Saved entries:
━━━━━━━━━━

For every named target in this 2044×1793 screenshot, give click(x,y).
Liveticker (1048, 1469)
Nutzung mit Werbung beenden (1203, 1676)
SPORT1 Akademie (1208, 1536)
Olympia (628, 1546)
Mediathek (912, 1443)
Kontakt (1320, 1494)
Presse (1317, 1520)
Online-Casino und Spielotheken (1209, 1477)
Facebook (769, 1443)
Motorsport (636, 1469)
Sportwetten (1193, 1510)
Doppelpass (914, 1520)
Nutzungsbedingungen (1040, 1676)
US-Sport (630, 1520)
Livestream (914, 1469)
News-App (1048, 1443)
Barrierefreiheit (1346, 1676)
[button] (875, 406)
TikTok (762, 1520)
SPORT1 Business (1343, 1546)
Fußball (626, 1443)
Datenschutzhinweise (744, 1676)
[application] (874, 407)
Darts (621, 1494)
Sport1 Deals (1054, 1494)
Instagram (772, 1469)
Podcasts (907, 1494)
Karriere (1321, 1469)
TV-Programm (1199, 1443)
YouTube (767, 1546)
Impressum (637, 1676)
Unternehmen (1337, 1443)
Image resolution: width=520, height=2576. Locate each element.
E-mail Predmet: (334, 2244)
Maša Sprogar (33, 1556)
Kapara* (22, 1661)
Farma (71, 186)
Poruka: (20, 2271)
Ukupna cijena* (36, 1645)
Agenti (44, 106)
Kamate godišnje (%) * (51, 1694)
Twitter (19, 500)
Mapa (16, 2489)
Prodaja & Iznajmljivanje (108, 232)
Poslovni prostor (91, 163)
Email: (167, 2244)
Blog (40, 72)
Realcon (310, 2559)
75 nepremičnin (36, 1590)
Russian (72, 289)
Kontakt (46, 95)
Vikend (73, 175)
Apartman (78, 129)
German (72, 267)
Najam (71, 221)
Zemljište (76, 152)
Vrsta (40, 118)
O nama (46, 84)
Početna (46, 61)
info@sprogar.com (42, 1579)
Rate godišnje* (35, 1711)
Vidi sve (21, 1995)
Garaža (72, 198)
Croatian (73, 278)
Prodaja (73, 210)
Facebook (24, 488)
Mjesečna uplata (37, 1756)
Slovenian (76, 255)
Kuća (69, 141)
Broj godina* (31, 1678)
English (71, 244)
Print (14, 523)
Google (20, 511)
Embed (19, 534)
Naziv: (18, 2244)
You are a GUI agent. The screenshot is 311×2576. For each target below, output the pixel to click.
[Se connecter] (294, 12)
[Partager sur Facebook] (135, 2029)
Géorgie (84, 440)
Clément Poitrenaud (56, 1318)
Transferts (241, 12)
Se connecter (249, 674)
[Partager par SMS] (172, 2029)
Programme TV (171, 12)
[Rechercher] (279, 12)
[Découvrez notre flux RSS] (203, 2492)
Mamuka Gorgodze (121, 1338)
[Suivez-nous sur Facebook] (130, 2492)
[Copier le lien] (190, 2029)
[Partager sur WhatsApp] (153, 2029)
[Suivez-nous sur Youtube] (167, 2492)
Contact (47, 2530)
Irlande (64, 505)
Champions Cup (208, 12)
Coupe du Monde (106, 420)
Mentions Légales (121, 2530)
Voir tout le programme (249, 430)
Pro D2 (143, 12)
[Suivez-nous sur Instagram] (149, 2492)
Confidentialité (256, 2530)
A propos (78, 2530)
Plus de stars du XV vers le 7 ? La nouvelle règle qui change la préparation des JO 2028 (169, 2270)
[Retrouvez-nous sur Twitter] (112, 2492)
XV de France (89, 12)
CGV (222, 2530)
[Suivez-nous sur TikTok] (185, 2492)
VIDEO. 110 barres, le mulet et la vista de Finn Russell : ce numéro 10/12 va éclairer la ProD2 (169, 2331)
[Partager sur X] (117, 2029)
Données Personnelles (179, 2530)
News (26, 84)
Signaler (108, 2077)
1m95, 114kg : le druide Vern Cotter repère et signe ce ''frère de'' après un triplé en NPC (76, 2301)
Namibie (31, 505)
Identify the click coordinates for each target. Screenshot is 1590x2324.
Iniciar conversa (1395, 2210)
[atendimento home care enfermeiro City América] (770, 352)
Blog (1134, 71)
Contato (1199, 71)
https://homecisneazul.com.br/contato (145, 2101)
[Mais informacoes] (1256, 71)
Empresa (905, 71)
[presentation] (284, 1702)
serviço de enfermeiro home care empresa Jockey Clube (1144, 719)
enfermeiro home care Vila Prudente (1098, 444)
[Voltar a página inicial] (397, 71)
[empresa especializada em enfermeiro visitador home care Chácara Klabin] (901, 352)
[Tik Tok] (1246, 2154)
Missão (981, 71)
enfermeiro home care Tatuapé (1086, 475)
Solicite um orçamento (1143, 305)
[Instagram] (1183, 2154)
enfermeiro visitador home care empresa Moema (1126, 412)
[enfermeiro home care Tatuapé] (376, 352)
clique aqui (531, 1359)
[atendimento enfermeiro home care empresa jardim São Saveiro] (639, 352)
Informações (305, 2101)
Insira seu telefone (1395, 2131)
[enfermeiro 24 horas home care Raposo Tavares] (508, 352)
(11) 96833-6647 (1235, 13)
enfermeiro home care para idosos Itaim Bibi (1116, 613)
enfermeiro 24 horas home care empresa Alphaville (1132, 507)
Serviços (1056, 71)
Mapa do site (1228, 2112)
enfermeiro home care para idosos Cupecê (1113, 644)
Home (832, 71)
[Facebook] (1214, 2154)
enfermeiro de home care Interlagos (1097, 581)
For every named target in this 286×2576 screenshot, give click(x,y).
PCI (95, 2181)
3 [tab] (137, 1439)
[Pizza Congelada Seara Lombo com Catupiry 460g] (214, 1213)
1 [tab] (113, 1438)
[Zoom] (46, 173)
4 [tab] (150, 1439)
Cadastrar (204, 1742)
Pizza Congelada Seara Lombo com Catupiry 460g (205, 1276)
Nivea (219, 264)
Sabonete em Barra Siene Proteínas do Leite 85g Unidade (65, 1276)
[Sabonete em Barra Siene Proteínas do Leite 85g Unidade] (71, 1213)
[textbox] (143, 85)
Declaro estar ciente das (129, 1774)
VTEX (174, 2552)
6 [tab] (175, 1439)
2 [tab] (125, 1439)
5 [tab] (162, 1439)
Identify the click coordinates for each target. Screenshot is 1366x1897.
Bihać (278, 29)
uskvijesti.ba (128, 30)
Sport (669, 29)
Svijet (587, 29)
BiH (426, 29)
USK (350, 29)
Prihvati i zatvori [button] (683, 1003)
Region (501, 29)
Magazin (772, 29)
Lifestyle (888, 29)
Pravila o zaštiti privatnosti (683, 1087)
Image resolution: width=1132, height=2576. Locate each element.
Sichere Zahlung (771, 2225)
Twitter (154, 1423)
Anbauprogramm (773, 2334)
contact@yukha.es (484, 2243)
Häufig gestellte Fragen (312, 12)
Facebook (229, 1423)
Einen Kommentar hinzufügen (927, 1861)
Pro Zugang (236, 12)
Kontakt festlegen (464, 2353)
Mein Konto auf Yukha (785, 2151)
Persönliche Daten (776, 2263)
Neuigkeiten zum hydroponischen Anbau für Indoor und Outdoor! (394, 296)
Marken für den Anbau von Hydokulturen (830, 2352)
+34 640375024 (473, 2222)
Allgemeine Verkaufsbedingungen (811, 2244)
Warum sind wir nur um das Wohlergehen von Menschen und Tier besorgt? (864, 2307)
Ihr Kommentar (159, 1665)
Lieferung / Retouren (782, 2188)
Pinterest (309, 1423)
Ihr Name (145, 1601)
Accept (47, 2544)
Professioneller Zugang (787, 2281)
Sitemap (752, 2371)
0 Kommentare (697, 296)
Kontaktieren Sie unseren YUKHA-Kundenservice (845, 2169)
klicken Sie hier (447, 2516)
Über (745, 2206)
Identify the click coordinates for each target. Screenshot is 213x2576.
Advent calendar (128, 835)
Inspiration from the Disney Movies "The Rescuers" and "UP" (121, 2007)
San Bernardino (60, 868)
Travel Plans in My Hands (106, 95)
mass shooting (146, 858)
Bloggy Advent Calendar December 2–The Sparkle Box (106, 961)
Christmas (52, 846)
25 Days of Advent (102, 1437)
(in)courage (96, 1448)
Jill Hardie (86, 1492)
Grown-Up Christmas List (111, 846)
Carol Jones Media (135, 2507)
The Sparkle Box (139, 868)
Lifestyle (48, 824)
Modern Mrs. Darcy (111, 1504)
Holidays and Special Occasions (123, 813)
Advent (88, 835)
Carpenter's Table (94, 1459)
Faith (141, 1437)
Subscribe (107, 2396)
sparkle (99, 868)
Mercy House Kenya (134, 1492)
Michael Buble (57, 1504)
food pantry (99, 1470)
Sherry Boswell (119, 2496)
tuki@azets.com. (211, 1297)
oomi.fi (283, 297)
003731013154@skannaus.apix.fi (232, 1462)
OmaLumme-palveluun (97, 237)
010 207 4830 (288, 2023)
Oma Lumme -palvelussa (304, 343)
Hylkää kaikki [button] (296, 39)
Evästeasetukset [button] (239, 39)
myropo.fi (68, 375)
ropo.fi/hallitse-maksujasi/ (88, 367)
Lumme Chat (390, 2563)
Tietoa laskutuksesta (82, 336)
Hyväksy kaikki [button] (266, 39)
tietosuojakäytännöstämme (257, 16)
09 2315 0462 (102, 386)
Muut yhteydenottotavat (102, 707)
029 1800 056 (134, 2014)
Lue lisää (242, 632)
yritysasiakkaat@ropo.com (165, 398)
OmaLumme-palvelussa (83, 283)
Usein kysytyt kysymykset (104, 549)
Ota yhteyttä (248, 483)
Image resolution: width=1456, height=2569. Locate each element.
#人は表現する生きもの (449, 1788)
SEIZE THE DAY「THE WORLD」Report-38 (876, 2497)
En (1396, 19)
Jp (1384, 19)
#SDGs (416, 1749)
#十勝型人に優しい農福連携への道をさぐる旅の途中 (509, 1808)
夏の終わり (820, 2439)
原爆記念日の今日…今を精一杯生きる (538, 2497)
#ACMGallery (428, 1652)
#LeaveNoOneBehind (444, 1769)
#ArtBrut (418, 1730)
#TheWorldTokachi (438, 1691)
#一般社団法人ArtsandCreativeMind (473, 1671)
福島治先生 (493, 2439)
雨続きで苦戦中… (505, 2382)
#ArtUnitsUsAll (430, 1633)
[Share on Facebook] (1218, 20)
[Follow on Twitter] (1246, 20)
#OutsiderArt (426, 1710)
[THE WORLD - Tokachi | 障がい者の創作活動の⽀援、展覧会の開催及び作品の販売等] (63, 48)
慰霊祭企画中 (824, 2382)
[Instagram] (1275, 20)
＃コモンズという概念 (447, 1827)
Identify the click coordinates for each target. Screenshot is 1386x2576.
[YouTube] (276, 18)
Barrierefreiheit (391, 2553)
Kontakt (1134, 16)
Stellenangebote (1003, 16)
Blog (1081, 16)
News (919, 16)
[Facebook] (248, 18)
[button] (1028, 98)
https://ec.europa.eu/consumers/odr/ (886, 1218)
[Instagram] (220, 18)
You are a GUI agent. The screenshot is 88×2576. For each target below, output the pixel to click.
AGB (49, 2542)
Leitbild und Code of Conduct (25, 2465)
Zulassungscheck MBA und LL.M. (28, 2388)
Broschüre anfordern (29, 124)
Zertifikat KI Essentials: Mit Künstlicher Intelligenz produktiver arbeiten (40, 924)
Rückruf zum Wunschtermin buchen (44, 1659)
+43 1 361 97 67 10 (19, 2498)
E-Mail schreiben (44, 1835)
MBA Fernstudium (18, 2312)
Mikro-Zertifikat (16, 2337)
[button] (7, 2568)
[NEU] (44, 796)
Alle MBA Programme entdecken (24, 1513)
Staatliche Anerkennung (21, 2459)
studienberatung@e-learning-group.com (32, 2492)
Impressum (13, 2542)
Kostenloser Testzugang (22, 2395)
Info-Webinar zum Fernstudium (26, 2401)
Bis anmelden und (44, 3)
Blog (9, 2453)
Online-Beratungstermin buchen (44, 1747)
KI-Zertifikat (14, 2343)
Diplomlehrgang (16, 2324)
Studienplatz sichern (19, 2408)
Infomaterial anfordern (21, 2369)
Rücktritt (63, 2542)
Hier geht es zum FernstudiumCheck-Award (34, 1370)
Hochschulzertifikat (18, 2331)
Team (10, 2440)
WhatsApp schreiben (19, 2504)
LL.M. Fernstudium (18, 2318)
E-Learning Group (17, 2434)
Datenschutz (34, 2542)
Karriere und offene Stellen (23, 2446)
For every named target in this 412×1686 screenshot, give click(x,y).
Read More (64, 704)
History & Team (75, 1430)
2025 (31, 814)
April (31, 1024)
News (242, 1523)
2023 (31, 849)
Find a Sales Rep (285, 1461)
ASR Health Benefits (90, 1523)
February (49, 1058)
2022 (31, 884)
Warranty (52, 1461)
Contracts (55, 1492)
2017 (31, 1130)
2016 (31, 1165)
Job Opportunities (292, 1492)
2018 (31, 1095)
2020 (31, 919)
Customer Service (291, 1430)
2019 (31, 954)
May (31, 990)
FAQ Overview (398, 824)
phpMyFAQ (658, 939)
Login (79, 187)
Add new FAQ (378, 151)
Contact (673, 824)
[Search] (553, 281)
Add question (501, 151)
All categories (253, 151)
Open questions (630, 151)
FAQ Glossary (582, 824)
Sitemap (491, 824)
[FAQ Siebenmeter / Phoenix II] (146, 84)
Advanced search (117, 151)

━━━━━━━━━━

Work instructions:
In the data above, find the line that contains "Doppelpass (914, 1520)", then reproduce exactly every line from the first line through that line.

Response to the exercise:
For every named target in this 2044×1793 screenshot, give click(x,y).
Liveticker (1048, 1469)
Nutzung mit Werbung beenden (1203, 1676)
SPORT1 Akademie (1208, 1536)
Olympia (628, 1546)
Mediathek (912, 1443)
Kontakt (1320, 1494)
Presse (1317, 1520)
Online-Casino und Spielotheken (1209, 1477)
Facebook (769, 1443)
Motorsport (636, 1469)
Sportwetten (1193, 1510)
Doppelpass (914, 1520)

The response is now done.